A theoretical exploration of protocols for treating prosthetic joint infections with combinations of antibiotics and bacteriophage

Why joint implant infections matter

Hip and knee replacements have transformed life for millions, letting people walk without pain. But when bacteria colonize these artificial joints, they can form slimy communities called biofilms that cling tightly to metal and plastic surfaces. Once a biofilm is established, normal doses of antibiotics and the body’s immune defenses often struggle to wipe it out, sometimes forcing patients to undergo more surgery. This study asks whether adding viruses that specifically attack bacteria—called bacteriophages, or phages—to standard antibiotics can offer a better way to treat these stubborn infections.

Tiny viruses that hunt bacteria

Phages are natural predators of bacteria. They latch onto a bacterial cell, inject their genetic material, turn the cell into a virus factory, and finally burst it open, releasing a swarm of new phages. Some phages also carry enzymes that can chew through the sticky material surrounding biofilms, potentially opening up protective layers that shield bacteria from drugs. Because of these features, many researchers have hoped that combining phages with antibiotics could provide a powerful one-two punch against prosthetic joint infections, especially when bacteria become resistant to the drugs.

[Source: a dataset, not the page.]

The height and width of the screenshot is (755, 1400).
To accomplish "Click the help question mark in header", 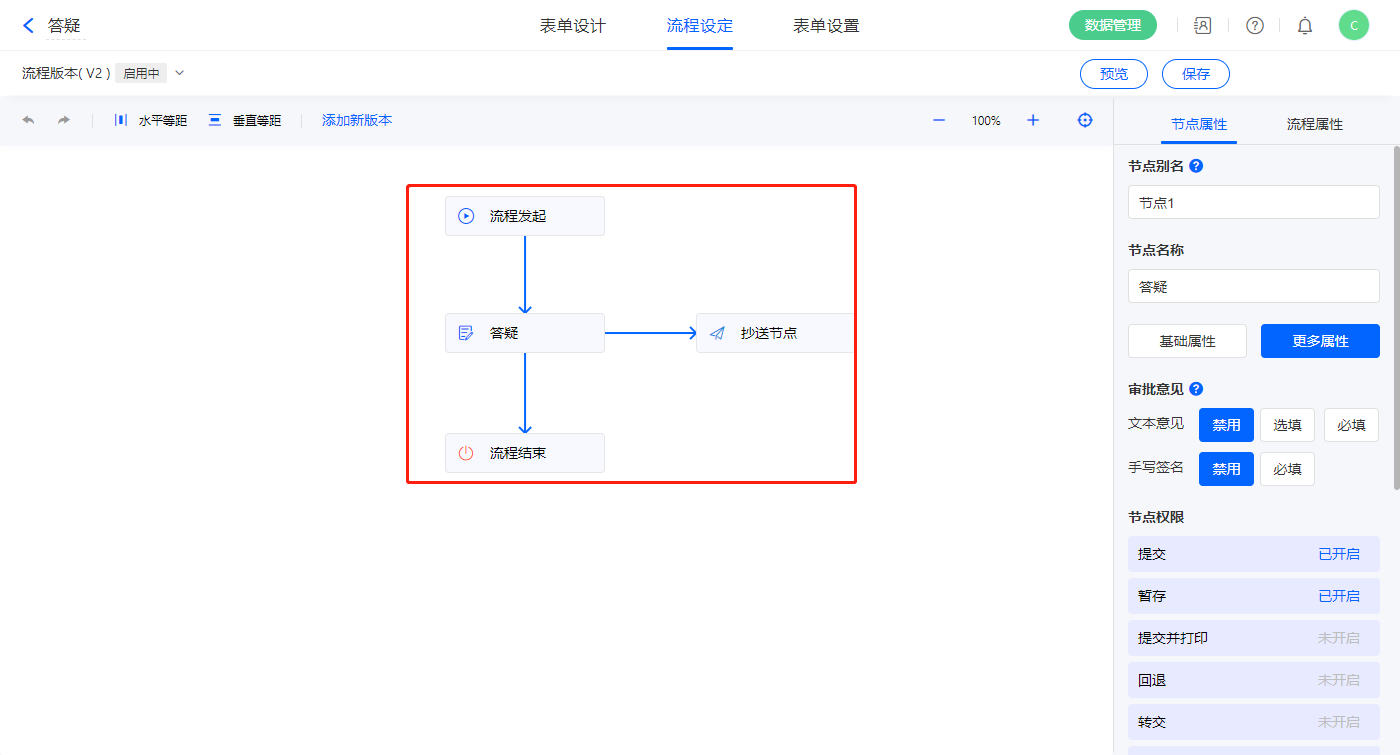I will pos(1255,26).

Building infections inside a computer

Instead of going straight to animal experiments or clinical trials, the authors first built a detailed mathematical and computer model of a prosthetic joint infection. Their virtual system had two main zones: free-floating bacteria in body fluids and bacteria embedded in a biofilm on the implant surface. The model also tracked immune cells, nutrients for bacterial growth, antibiotics, and phages, all moving into and out of the joint. By changing conditions such as drug dose, timing, and the presence of antibiotic-resistant bacteria, they could explore many treatment strategies that would be difficult, slow, or expensive to test in real patients.

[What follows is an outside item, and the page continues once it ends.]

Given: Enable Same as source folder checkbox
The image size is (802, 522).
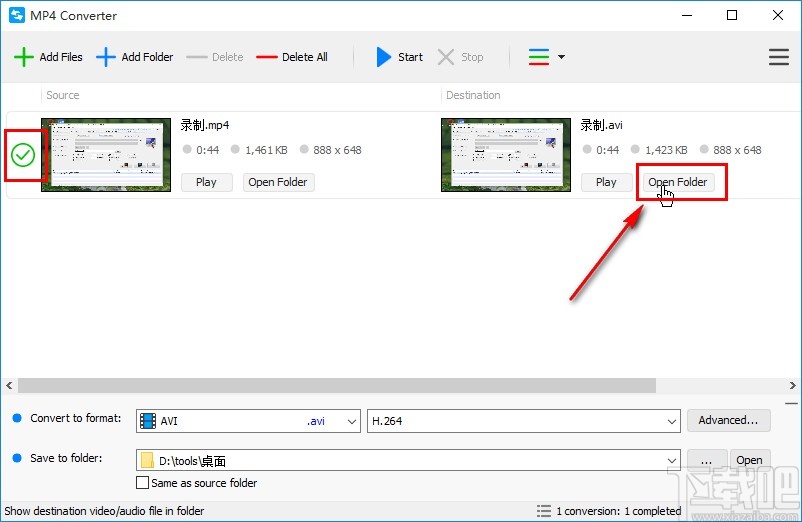Looking at the screenshot, I should pyautogui.click(x=142, y=483).
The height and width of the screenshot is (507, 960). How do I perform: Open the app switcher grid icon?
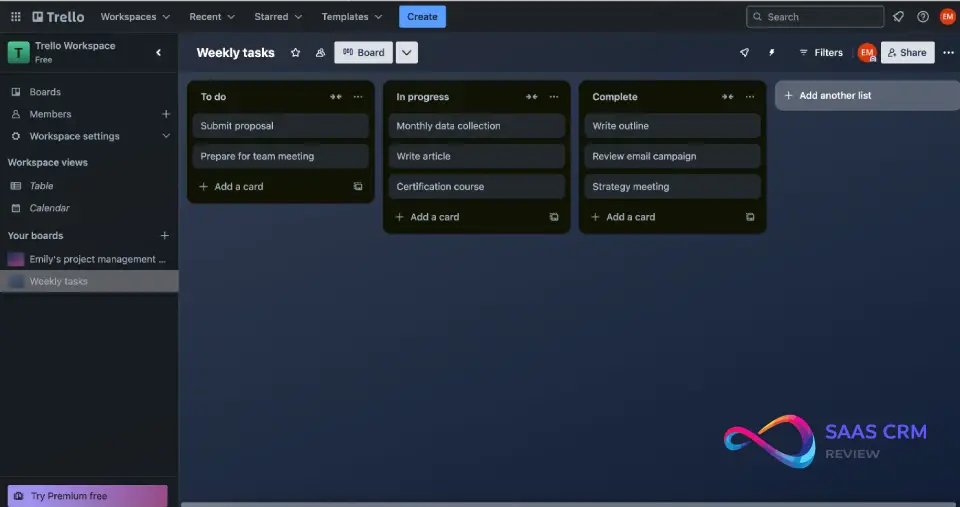click(x=16, y=17)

When medicines work alone and together

The simulations showed that neither the immune system nor antibiotics alone easily cleared biofilm infections. Antibiotics strongly reduced free-floating bacteria but barely dented the biofilm population. Phages could initially control the infection more effectively, but they introduced boom-and-bust cycles: as phages killed bacteria, their prey became too scarce, causing phage numbers to fall and allowing bacteria to rebound. When antibiotics and phages were given at the same time, the antibiotic tended to dominate the outcome, and adding phage often did little more than the antibiotic could accomplish on its own.

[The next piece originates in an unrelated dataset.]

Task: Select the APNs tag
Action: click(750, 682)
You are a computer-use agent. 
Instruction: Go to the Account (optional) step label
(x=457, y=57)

The special role of timing and resistance

The model became more hopeful when antibiotic-resistant bacteria were included. Phages were able to attack these resistant cells, sometimes removing them entirely. If phage treatment was started first and antibiotics were added several hours later, the combined strategy reduced free-floating bacteria by many orders of magnitude and eliminated resistant subpopulations in the simulations. Even so, the biofilm-associated bacteria were not fully cleared; instead, their numbers were held at lower levels that might be easier for the immune system to manage. This suggests that phages may be most useful not as magic bullets, but as helpers that prevent resistance and keep infections in check.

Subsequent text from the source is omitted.